Finding next available appointment date when creating an appointment in CRM Script
Hello friends!
I've been messing with the Netserver Appointment Agent:
https://docs.superoffice.com/automation/crmscript/reference/CRMScript.NetServer.NSAppointmentAgent.html
But I can't get it to do what I want to automate.
I'm trying to do this:
In the image, I get a selection of the next available time slots that fit the appointment without conflicts - so the functionality is there.
But how is it made available to either the REST API or CRM Script ?

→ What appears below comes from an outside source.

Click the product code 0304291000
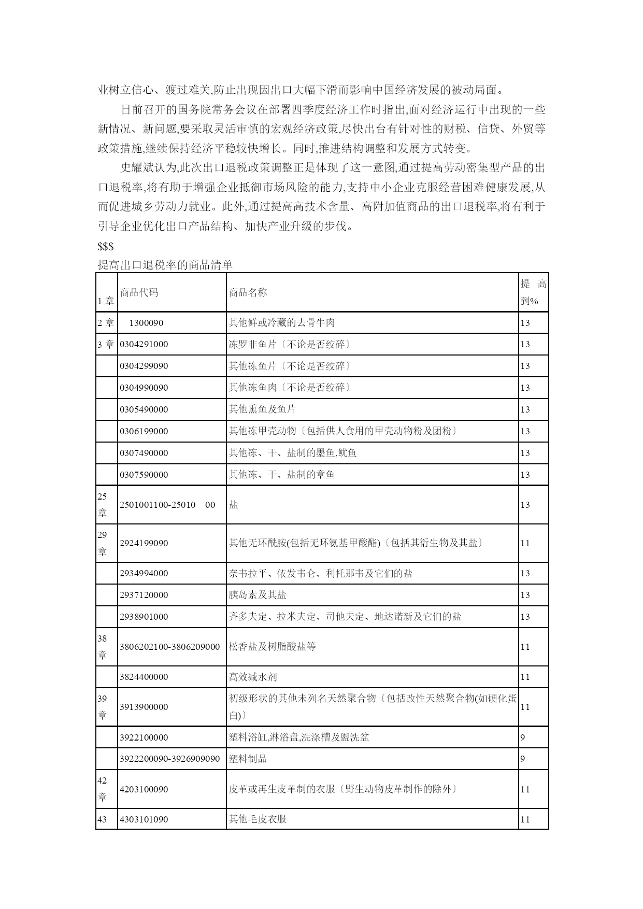point(144,344)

I'd rather not implement a similar function myself, as I'm concerned with how much performance it will eat from the system.
I hope you can help.
All Replies (5)
Hi,
This is based on the 'NextAvailableTime' MDO provider, sample using CRMScript:
#setLanguageLevel 3;
// MDO provider: NextAvailableTime
// Format additional info [<DateTime start appointment>][<DateTime end appointment>]|<is all day event? 0/1>|<associate id>
// [DT:09/08/2022 11:30:00.0000000]|[DT:09/08/2022 11:45:00.0000000]|0|1993
DateTime start = DateTime(2022, 8, 9, 11, 30, 0);
DateTime end = DateTime(2022, 8, 9, 12, 30, 0);
NSMDOAgent mdoAgent;
Integer associateId = 1993;
Bool allDayEvent = false;
String additionalInfo = "[DT:" + start.toString("DD2/MM2/YY4 HH24:MI2:SS2") + "]|[DT:" + end.toString("DD2/MM2/YY4 HH24:MI2:SS2") + "]|" + allDayEvent.toInteger().toString() + "|" + associateId.toString();
foreach (NSMDOListItem listItem in mdoAgent.GetList("NextAvailableTime", true, additionalInfo, false))
{
printLine(listItem.GetName());
}
You can call this MDO list using the REST api
Huh, interesting. If you provide it with a weekday, the function presumes that you want an open booking on a weekday. If you pick a saturday, it assumes you want an open booking on specifically a saturday - and the same for sunday.

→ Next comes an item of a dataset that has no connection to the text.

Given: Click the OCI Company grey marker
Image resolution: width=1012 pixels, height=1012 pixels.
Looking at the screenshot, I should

I wonder if this is system specific or if it's a more general thing.
This functionality is worth knowing about if you're booking appointments during a cron job run on the weekend and you use the servers date as basis.
Oh, and additional info for other people:
The solution can throw a Netserver exception related to whether the date format is correct. It'll complain about an issue with UI culture, so make sure that the format matches the one used internally by the superoffice instance. It will simply say something like, 'expected DateTime, got xxxxxxx'.
Thanks for that Tony, that's great to know!
I wanted to also let you all know that I think I discovered a bug.
When I adapted David's code for my circumstances, I reused the 'foreach' loop. This worked fine both when the script was called from service and via a rest-api call - but when I then tried to run a trace on the script after I used the rest-api call, the trace refused to load; it effectively timed out. Which was quite curious, since the code actually did what it was supposed to.
When I replaced the foreach loop with a traditional for loop, that's all it took to get 'trace' to work again even when run via a rest api call.
I have a hunch it may be some kind of concurrency error, as the rest api allows concurrent script execution, and I imagine this could have some kind of effect on a loop accessing the list - but I'm not sure - I assume CRM Script is interpreted, and not cross compiled, as foreach loops, when compiled into an intermediate language 'just in time', are typically replaced with while loops, so it may be that there is some kind of functionality that differs between a traditional for loop and the foreach loop - and that this somehow comes into play when executed via a rest call.
Unless the content of the for-each loop also somehow relates to the bug, it should actually reproduce with Davids code, a rest api call to activate it, and a trace. Let me know if you need my version of the for-each loop.